Desde 1911, cuando Robert Michels publicó La ley de hierro de las oligarquías, los partidos políticos, en general, se ha convertido en máquinas burocráticas de poder. Si sostenemos no puede haber democracia sin el concurso de los partidos políticos podríamos – siguiendo a Michels – que no hay democracia sin burocracia, es decir, no hay democracia sin élites en el poder.
Los partidos políticos, se entiende, no pueden vivir sólo del aire, en consecuencia podrían considerarse algunas alternativas para financiarse: 1) depender del aporte de las empresas, como ocurre aún en la actualidad – pertenecer al partido Penta, de SQM o del Banco de Chile -; 2) Ser un partido de notables – como los conservadores y liberales en la época parlamentaria, financiado por un puñado de oligarcas que, a su vez, integraban los directorios – como ha ocurrido en la actualidad, por ejemplo, en el caso de Carlos Larraín y su partido, RN; 3) que los partidos políticos sean financiados por el Estado, es decir, por todos los chilenos.
Las dos primeras alternativas no son viables hoy por hoy. La tercera, el financiamiento público de los partidos políticos se encuentra con tres dificultades: en primer lugar, el desprestigio de los partidos ante la opinión pública – ha caído al 5% de apoyo -; en segundo lugar, la corrupción de las instituciones que emanan de la soberanía popular; 3) los recursos públicos constituyen un bien escaso, por lo tanto, el Estado no puede darse el lujo de despilfarrarlos en caudillos que usan el clientelismo para mantenerse en el poder al interior del partido y, así, determinar a dedo los candidatos de representación popular y, sobre todo, de repartirse el botín del Estado.
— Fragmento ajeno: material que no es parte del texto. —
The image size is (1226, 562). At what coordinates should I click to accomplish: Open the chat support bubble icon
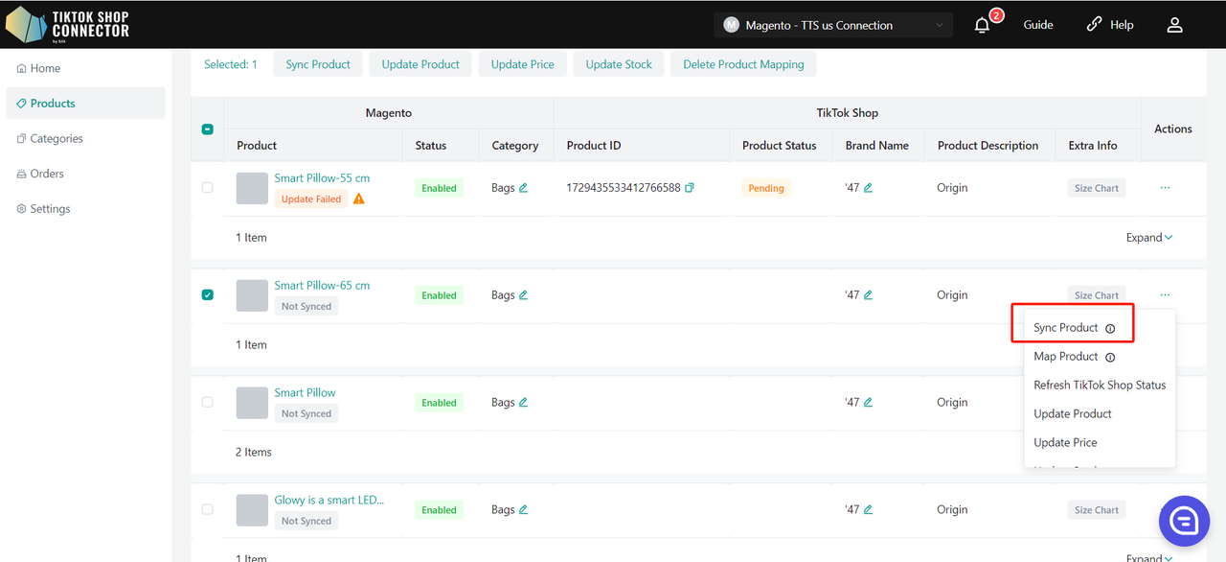pyautogui.click(x=1184, y=521)
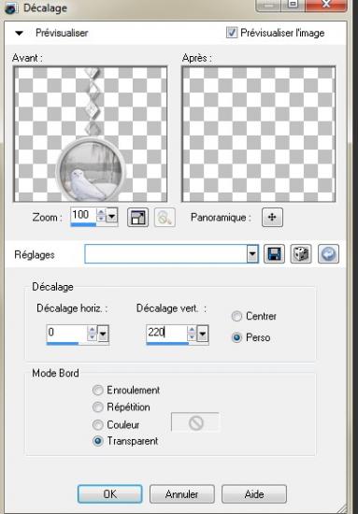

Los partidos políticos chilenos son una verdadera caja negra: nadie sabe cuántos militantes tiene cada uno de ellos y, en las campañas internas el padrón se abulta, sobre todo, cuando llega el momento de asaltar el erario público; por ejemplo, en el Partido por la Democracia (PPD), explotó el famoso caso del parlamentario Guido Girardi, que usó infraestructura y fondos de la Cámara para hacer campaña interna; en el caso del Partido Socialista, nadie sabe cuál es el número de militantes; la Democracia Cristiana es un partido que no sobreviviría ni un solo día si “gozara del banquete” de las empresas fiscales; en el caso de la UDI, mejor no detenernos demasiado en su análisis, pues su democracia interna es nula.
El primer paso hacia la transparencia es evidente: habría que obligar, por ley, a los partidos a la reinscripción de sus militantes; el segundo paso, consistiría en exigir democracia interna de los partidos, a fin de que los caudillos se mantengan en el poder por más de un período reglamentario; el tercer paso es exigir que los partidos políticos cumplan su función histórica de formación cívica, tanto de sus militantes, como de la ciudadanía en general; el cuarto paso se daría cuando la elección de dirigentes y candidatos que emanen de la soberanía popular emerjan desde las bases.
El dinero fiscal en la política no puede ser entregado a dirigentes ladrones, por consiguiente tendrá que reglamentarse e implementarse una fuerte fiscalización por parte de SERVEL, y aquellos que trasgredan las leyes de probidad sufrirán, no sólo la pérdida del cargo, sino también penas aflictivas. Es muy ridículo, por ejemplo, el soborno y el cohecho tengan penas alternativas a la cárcel y que los parlamentarios corruptos salgan ilesos, gracias al famoso fuero.
Personalmente, pienso que el caso chileno es muy similar al italiano, en consecuencia, nada ganamos con documentos bien elaborados sobre probidad y transparencia si el sistema político está podrido desde dentro, incluso, puede ocurrir, como en Italia, que los socialistas desaparezcan, que los democratacristianos se dividan en varias fracciones, pues en Chile puede ocurrir otro tanto, por ejemplo, que la Alianza se llame “Flor de Lis” o la Concertación “Mata de Arrayán Florido”.